• WORK TASK
The result must match the data exactly, line for line.

Stored data entries
=== Section Start ===

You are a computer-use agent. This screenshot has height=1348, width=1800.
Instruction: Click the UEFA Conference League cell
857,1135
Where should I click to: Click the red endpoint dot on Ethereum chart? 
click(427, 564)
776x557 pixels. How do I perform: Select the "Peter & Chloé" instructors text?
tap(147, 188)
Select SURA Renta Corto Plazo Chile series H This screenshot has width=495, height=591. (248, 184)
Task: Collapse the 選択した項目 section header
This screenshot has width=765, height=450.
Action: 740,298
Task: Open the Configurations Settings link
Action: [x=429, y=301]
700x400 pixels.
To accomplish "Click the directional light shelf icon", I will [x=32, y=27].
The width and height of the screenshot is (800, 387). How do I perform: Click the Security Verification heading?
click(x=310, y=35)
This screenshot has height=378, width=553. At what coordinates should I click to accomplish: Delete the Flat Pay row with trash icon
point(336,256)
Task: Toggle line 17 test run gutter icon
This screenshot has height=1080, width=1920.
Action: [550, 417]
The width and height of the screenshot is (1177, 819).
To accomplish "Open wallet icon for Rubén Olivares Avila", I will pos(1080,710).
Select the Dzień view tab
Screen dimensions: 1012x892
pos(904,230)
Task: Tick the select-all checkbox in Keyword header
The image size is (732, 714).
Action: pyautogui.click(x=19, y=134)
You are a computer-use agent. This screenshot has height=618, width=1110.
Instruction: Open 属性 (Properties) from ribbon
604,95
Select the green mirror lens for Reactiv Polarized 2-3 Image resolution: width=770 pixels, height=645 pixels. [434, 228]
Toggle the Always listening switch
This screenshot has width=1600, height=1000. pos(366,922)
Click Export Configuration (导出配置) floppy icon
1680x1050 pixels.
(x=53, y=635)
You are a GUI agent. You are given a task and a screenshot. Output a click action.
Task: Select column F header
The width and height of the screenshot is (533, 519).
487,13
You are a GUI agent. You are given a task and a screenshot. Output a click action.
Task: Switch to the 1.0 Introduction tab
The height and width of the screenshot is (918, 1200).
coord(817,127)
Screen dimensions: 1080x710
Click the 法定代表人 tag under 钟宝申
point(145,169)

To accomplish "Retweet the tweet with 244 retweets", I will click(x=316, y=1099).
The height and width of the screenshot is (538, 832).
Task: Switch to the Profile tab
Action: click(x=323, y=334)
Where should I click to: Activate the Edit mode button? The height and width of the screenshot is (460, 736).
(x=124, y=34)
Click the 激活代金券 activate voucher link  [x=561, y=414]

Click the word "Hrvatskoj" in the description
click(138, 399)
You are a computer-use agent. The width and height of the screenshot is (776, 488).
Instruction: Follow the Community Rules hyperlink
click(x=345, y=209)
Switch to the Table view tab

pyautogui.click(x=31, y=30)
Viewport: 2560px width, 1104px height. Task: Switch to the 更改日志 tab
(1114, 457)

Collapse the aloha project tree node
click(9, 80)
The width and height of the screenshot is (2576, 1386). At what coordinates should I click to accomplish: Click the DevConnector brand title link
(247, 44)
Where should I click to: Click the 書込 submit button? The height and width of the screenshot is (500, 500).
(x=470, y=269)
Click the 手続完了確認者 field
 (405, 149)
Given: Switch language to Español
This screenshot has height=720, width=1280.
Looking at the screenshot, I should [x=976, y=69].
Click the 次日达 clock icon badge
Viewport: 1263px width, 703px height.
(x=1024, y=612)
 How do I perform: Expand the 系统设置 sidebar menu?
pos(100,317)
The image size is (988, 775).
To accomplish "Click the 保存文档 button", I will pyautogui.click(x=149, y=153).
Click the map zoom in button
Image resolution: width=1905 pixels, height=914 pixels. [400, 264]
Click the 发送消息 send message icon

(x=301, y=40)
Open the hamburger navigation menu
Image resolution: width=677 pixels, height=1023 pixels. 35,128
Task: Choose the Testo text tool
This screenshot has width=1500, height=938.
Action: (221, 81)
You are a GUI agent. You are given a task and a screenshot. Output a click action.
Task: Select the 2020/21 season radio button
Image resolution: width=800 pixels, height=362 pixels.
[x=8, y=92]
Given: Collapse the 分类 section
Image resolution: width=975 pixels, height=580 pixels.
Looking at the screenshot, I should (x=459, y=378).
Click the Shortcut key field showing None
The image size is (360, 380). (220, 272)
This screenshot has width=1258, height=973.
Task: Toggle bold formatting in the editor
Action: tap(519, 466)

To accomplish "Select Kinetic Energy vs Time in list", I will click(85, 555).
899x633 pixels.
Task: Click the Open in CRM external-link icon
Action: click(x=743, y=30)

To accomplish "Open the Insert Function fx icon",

=== Section End ===

• OUTPUT
You are a computer-use agent. This screenshot has height=1348, width=1800.
Instruction: Click the UEFA Conference League cell
857,1135
Where should I click to: Click the red endpoint dot on Ethereum chart? 
click(427, 564)
776x557 pixels. How do I perform: Select the "Peter & Chloé" instructors text?
tap(147, 188)
Select SURA Renta Corto Plazo Chile series H This screenshot has width=495, height=591. (248, 184)
Task: Collapse the 選択した項目 section header
This screenshot has width=765, height=450.
Action: 740,298
Task: Open the Configurations Settings link
Action: [x=429, y=301]
700x400 pixels.
To accomplish "Click the directional light shelf icon", I will [x=32, y=27].
The width and height of the screenshot is (800, 387). How do I perform: Click the Security Verification heading?
click(x=310, y=35)
This screenshot has height=378, width=553. At what coordinates should I click to accomplish: Delete the Flat Pay row with trash icon
point(336,256)
Task: Toggle line 17 test run gutter icon
This screenshot has height=1080, width=1920.
Action: [550, 417]
The width and height of the screenshot is (1177, 819).
To accomplish "Open wallet icon for Rubén Olivares Avila", I will pos(1080,710).
Select the Dzień view tab
Screen dimensions: 1012x892
pos(904,230)
Task: Tick the select-all checkbox in Keyword header
The image size is (732, 714).
Action: pyautogui.click(x=19, y=134)
You are a computer-use agent. This screenshot has height=618, width=1110.
Instruction: Open 属性 (Properties) from ribbon
604,95
Select the green mirror lens for Reactiv Polarized 2-3 Image resolution: width=770 pixels, height=645 pixels. [434, 228]
Toggle the Always listening switch
This screenshot has width=1600, height=1000. pos(366,922)
Click Export Configuration (导出配置) floppy icon
1680x1050 pixels.
(x=53, y=635)
You are a GUI agent. You are given a task and a screenshot. Output a click action.
Task: Select column F header
The width and height of the screenshot is (533, 519).
487,13
You are a GUI agent. You are given a task and a screenshot. Output a click action.
Task: Switch to the 1.0 Introduction tab
The height and width of the screenshot is (918, 1200).
coord(817,127)
Screen dimensions: 1080x710
Click the 法定代表人 tag under 钟宝申
point(145,169)

To accomplish "Retweet the tweet with 244 retweets", I will click(x=316, y=1099).
The height and width of the screenshot is (538, 832).
Task: Switch to the Profile tab
Action: click(x=323, y=334)
Where should I click to: Activate the Edit mode button? The height and width of the screenshot is (460, 736).
(x=124, y=34)
Click the 激活代金券 activate voucher link  [x=561, y=414]

Click the word "Hrvatskoj" in the description
click(138, 399)
You are a computer-use agent. The width and height of the screenshot is (776, 488).
Instruction: Follow the Community Rules hyperlink
click(x=345, y=209)
Switch to the Table view tab

pyautogui.click(x=31, y=30)
Viewport: 2560px width, 1104px height. Task: Switch to the 更改日志 tab
(1114, 457)

Collapse the aloha project tree node
click(9, 80)
The width and height of the screenshot is (2576, 1386). At what coordinates should I click to accomplish: Click the DevConnector brand title link
(247, 44)
Where should I click to: Click the 書込 submit button? The height and width of the screenshot is (500, 500).
(x=470, y=269)
Click the 手続完了確認者 field
 (405, 149)
Given: Switch language to Español
This screenshot has height=720, width=1280.
Looking at the screenshot, I should [x=976, y=69].
Click the 次日达 clock icon badge
Viewport: 1263px width, 703px height.
(x=1024, y=612)
 How do I perform: Expand the 系统设置 sidebar menu?
pos(100,317)
The image size is (988, 775).
To accomplish "Click the 保存文档 button", I will pyautogui.click(x=149, y=153).
Click the map zoom in button
Image resolution: width=1905 pixels, height=914 pixels. [400, 264]
Click the 发送消息 send message icon

(x=301, y=40)
Open the hamburger navigation menu
Image resolution: width=677 pixels, height=1023 pixels. 35,128
Task: Choose the Testo text tool
This screenshot has width=1500, height=938.
Action: (221, 81)
You are a GUI agent. You are given a task and a screenshot. Output a click action.
Task: Select the 2020/21 season radio button
Image resolution: width=800 pixels, height=362 pixels.
[x=8, y=92]
Given: Collapse the 分类 section
Image resolution: width=975 pixels, height=580 pixels.
Looking at the screenshot, I should (x=459, y=378).
Click the Shortcut key field showing None
The image size is (360, 380). (220, 272)
This screenshot has width=1258, height=973.
Task: Toggle bold formatting in the editor
Action: tap(519, 466)

To accomplish "Select Kinetic Energy vs Time in list", I will click(85, 555).
899x633 pixels.
Task: Click the Open in CRM external-link icon
Action: click(x=743, y=30)

To accomplish "Open the Insert Function fx icon",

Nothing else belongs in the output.